This seminar examines the growing importance of neoliberal pivot within the emergence of city diplomacy, from Europe and North America.
About this event
This research seminar will examine the recent trend of city administrations as international actors of growing importance and thus the emergence city diplomacy. Using their expertise from Europe and North America, Amiri and Kihlgren Grandi will examine the neoliberal pivot within city diplomacy over the last thirty years arguing that, while opportunities for networking and investment may have improved, the ability of the city to act as an independent unit of foreign policy distinct from its parent state has been compromised. This is particularly important when it comes to the likelihood of cities to act morally on the international stage or simply to include moral principle within their outputs.
Our speakers:
Sohaela Amiri – University of Southern California
Sohaela Amiri is Research Associate at the University of Southern California’s Center on Public Diplomacy (CPD) and a PRGS Fellow at the RAND Corporation. Dr. Amiri’s research focuses on US city diplomacy as a contributor to US statecraft. She is the co-editor (with Efe Sevin) of the book City Diplomacy: Current Trends and Future Prospects (2020).

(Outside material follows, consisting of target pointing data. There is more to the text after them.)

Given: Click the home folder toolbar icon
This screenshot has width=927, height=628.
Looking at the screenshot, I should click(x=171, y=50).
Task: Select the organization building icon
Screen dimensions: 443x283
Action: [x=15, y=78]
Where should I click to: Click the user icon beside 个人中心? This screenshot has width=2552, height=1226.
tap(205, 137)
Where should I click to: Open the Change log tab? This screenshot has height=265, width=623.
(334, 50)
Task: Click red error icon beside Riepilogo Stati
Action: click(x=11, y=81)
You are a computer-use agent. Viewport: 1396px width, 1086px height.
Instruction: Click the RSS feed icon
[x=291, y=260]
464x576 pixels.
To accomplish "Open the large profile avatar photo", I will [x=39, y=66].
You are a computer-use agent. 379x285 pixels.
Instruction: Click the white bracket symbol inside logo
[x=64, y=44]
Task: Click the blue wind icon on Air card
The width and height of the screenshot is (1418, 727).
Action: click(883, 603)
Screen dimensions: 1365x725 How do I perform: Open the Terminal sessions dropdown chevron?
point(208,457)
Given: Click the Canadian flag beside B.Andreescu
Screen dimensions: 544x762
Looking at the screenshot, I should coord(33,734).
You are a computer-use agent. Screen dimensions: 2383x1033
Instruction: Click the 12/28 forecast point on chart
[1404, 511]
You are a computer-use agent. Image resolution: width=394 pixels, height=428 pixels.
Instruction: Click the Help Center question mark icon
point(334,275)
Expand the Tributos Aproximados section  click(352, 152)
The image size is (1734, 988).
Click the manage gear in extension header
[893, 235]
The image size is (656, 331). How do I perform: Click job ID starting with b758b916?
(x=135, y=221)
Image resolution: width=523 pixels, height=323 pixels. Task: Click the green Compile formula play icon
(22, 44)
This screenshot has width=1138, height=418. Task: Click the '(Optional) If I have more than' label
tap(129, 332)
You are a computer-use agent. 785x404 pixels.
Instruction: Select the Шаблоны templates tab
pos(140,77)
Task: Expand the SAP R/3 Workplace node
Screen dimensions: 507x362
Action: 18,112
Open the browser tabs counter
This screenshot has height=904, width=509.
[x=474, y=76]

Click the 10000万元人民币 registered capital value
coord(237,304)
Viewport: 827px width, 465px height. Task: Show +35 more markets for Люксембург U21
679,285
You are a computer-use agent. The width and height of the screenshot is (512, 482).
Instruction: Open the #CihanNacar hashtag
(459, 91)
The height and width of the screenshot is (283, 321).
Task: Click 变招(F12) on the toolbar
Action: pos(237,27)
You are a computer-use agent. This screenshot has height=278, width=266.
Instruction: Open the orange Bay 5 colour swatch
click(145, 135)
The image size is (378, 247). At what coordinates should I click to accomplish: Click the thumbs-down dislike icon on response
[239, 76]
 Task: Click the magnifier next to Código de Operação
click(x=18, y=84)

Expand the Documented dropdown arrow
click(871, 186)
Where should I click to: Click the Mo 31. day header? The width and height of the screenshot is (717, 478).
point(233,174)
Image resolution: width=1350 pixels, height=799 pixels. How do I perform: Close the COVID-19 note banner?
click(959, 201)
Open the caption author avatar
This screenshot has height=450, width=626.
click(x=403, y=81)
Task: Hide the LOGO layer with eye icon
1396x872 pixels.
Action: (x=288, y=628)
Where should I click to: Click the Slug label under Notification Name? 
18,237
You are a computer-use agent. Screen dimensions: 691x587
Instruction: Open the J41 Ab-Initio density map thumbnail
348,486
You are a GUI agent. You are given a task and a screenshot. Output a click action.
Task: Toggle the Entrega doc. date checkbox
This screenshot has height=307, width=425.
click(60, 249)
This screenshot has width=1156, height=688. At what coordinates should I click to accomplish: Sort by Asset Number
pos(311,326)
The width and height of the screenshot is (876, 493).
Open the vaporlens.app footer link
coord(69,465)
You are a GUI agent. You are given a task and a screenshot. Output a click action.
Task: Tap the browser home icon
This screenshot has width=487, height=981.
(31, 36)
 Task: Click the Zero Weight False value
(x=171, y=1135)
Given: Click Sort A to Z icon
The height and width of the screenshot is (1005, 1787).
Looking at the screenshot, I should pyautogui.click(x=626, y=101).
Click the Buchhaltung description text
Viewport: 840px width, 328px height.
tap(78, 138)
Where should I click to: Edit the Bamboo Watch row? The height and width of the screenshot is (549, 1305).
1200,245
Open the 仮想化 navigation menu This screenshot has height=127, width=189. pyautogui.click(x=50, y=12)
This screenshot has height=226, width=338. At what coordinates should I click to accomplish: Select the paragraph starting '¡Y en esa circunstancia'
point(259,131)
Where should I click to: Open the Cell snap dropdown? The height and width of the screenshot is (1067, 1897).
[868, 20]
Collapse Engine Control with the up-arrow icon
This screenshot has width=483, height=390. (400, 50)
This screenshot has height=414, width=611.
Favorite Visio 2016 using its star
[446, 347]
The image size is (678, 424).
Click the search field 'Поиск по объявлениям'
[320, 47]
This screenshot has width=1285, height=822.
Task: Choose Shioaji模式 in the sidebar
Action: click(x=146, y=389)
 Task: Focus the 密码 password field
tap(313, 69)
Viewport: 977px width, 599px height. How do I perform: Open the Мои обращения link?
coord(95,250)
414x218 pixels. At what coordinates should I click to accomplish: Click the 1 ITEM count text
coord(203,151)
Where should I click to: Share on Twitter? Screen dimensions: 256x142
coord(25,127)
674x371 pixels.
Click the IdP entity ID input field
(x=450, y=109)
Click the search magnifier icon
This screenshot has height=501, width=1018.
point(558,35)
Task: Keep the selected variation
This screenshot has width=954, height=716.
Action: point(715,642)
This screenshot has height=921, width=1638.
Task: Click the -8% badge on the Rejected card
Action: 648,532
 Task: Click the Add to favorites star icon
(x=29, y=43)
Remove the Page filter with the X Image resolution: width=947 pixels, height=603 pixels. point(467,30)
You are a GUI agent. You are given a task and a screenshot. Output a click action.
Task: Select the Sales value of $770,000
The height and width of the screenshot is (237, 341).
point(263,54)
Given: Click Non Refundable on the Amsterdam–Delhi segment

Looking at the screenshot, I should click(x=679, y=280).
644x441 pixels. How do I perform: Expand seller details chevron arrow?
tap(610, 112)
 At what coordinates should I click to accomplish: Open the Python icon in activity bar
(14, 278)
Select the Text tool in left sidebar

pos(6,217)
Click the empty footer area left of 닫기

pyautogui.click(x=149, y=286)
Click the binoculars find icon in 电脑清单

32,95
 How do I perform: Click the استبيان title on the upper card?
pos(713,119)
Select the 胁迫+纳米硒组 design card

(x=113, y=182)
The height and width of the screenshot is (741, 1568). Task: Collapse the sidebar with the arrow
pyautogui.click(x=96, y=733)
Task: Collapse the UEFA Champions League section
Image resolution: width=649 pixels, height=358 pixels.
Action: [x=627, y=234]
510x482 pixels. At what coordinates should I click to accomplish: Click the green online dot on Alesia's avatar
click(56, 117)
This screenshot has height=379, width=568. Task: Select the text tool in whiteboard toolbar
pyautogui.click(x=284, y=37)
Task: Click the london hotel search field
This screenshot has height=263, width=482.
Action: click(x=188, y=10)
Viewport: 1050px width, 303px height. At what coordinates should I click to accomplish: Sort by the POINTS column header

Lorenzo Kihlgren Grandi – Urban Flag and Sciences Po, Paris
Dr. Lorenzo Kihlgren Grandi is the director of the City Diplomacy Lab at Columbia Global Centers | Paris and a lecturer in City Diplomacy at Sciences Po – PSIA and École Polytechnique. He chairs Urban Flag and the Working Group on Globalization, Territories, and Integration at the International Association of Schools and Institutes of Administration (IASIA). Author of City Diplomacy (Palgrave Macmillan, 2020), he holds a dual Ph.D. in Political Theory from École des Hautes Études en Sciences Sociales (EHESS) and Libera Università Internazionale degli Studi Sociali (LUISS).
Colin Alexander – Nottingham Trent University
Colin Alexander is Senior Lecturer in Political Communications at Nottingham Trent University, UK. His expertise surrounds the historical and contemporary international communications of Asian governments, with a particular interest in imperialism and north-south issues. He is the author of two monograph books: ‘China and Taiwan in Central America: Engaging Foreign Publics in Diplomacy’ (2014) and ‘Administering Colonialism and War’ (2019) and is the editor of The Frontiers of Public Diplomacy (2021).